• Task objective: Write out again only the lines that run from the start of the entries to the line containing "Task: Click the Inspect button", both included.

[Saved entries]
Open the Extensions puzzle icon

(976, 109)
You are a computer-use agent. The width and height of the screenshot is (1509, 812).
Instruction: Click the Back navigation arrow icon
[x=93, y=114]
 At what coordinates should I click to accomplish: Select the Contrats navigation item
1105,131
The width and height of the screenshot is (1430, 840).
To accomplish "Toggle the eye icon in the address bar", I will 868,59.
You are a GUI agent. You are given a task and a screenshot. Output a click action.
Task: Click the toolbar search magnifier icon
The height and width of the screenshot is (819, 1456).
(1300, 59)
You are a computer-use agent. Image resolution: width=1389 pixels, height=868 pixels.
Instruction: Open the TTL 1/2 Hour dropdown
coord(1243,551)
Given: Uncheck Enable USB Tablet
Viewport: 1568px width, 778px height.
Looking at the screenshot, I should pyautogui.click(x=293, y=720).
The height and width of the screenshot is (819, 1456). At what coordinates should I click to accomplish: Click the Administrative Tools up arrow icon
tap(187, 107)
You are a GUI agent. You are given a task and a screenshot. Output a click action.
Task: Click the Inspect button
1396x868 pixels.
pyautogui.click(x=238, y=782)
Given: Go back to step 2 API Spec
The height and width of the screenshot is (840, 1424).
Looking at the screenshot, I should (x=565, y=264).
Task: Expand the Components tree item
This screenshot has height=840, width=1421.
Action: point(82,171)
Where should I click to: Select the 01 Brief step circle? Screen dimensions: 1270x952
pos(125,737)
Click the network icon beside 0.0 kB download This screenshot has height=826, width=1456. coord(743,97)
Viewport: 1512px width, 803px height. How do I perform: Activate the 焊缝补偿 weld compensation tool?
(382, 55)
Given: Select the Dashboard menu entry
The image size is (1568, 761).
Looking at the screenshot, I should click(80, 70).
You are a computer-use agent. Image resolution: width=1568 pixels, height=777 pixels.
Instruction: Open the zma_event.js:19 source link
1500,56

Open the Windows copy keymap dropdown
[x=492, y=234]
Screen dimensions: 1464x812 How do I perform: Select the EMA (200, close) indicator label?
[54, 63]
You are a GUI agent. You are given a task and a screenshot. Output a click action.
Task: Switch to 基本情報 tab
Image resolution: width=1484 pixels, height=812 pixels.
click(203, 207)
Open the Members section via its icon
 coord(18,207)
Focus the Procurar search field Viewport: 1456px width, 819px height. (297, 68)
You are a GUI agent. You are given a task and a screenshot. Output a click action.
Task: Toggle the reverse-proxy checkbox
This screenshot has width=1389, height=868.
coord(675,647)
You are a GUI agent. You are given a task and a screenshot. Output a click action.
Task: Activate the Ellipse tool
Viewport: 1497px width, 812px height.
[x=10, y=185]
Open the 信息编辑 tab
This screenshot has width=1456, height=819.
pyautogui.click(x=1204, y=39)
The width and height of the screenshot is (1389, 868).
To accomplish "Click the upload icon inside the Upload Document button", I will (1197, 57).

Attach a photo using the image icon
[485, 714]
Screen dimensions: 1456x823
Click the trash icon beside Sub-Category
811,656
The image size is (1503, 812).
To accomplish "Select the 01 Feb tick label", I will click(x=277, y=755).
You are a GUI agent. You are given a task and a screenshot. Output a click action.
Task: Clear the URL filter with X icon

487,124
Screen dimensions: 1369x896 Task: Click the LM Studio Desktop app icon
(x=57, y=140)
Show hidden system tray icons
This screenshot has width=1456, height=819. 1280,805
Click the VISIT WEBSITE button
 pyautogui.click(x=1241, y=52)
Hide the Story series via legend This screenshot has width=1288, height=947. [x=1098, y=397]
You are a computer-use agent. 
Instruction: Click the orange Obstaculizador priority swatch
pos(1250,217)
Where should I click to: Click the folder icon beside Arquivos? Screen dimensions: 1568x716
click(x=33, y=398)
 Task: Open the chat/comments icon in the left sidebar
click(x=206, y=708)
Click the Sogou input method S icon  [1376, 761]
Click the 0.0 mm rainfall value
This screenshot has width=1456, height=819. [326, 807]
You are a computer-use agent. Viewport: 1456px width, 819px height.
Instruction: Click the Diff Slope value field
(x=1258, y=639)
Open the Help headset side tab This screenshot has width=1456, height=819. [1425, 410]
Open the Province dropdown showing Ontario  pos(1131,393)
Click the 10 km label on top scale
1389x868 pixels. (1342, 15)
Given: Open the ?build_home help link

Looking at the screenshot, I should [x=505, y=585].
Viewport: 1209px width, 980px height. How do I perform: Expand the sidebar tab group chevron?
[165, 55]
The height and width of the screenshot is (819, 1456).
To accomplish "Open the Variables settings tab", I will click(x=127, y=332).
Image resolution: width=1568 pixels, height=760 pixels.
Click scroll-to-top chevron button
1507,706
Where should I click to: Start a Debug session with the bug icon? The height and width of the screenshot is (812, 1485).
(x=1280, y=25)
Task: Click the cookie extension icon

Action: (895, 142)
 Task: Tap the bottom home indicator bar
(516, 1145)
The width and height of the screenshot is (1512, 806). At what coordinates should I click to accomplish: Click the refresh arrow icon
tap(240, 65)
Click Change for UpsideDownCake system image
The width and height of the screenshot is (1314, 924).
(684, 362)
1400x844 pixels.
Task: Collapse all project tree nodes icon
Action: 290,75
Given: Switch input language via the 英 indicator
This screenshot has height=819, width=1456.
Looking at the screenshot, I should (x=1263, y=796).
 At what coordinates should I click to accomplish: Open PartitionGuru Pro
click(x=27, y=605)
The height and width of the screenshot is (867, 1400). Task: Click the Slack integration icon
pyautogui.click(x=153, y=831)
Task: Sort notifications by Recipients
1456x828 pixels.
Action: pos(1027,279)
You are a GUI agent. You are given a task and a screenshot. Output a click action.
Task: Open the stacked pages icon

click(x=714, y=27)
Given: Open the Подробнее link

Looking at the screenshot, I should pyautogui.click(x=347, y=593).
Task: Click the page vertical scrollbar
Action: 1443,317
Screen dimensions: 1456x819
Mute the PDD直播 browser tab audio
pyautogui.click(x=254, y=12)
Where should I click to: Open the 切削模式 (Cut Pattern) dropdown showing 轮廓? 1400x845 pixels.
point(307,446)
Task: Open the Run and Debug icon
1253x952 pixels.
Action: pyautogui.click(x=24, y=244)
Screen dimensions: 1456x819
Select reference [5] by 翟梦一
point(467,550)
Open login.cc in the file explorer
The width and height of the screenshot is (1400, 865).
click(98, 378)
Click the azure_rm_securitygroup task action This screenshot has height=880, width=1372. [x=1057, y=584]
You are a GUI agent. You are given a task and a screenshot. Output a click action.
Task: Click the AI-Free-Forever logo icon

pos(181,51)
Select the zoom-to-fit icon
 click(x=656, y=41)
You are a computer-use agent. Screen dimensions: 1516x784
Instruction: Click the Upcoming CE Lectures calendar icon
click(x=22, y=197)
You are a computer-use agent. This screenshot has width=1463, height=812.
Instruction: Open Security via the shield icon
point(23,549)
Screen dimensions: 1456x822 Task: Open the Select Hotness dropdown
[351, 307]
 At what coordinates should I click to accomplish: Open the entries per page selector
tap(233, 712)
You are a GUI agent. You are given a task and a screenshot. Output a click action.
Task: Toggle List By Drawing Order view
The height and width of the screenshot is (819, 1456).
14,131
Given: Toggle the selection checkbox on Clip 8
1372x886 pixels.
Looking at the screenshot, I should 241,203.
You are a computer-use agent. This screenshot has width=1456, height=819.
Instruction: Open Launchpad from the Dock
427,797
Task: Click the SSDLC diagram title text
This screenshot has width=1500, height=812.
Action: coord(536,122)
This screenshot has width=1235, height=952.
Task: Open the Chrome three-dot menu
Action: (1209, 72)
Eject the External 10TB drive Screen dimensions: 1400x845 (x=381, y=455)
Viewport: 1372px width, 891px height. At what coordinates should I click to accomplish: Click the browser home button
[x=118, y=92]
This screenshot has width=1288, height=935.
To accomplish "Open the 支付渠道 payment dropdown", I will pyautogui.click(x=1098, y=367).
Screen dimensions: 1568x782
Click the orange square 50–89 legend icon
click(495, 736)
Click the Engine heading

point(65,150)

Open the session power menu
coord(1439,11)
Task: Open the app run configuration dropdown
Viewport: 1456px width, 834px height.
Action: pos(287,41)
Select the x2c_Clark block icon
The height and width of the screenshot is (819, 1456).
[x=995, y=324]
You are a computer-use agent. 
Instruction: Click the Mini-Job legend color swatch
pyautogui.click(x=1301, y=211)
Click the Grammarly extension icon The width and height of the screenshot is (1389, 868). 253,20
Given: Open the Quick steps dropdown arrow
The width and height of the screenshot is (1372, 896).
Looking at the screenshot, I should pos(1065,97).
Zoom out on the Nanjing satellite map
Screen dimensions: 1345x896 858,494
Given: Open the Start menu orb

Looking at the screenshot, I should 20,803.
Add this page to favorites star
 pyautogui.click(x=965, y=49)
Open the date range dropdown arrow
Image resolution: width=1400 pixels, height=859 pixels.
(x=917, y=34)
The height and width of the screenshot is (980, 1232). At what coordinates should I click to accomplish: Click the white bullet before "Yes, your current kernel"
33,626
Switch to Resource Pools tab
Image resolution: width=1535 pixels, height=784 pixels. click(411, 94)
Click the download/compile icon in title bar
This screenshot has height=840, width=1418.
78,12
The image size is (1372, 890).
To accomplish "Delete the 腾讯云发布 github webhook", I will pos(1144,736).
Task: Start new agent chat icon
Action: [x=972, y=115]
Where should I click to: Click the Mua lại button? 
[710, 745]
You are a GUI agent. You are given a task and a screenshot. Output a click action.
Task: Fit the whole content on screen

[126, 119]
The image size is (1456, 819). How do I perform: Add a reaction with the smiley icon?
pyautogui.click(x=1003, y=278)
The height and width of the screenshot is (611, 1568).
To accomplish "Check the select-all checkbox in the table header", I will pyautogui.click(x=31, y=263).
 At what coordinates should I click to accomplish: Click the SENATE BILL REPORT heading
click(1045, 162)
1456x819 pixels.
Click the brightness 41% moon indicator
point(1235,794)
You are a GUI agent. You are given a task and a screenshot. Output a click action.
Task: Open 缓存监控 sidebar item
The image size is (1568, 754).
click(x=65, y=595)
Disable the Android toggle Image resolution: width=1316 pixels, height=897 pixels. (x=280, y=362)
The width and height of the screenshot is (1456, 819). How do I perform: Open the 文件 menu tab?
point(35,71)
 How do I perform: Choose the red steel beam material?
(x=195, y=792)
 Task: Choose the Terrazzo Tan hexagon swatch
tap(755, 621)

• Exercise response:
Open the Extensions puzzle icon

(976, 109)
You are a computer-use agent. The width and height of the screenshot is (1509, 812).
Instruction: Click the Back navigation arrow icon
[x=93, y=114]
 At what coordinates should I click to accomplish: Select the Contrats navigation item
1105,131
The width and height of the screenshot is (1430, 840).
To accomplish "Toggle the eye icon in the address bar", I will 868,59.
You are a GUI agent. You are given a task and a screenshot. Output a click action.
Task: Click the toolbar search magnifier icon
The height and width of the screenshot is (819, 1456).
(1300, 59)
You are a computer-use agent. Image resolution: width=1389 pixels, height=868 pixels.
Instruction: Open the TTL 1/2 Hour dropdown
coord(1243,551)
Given: Uncheck Enable USB Tablet
Viewport: 1568px width, 778px height.
Looking at the screenshot, I should pyautogui.click(x=293, y=720).
The height and width of the screenshot is (819, 1456). At what coordinates should I click to accomplish: Click the Administrative Tools up arrow icon
tap(187, 107)
You are a GUI agent. You are given a task and a screenshot. Output a click action.
Task: Click the Inspect button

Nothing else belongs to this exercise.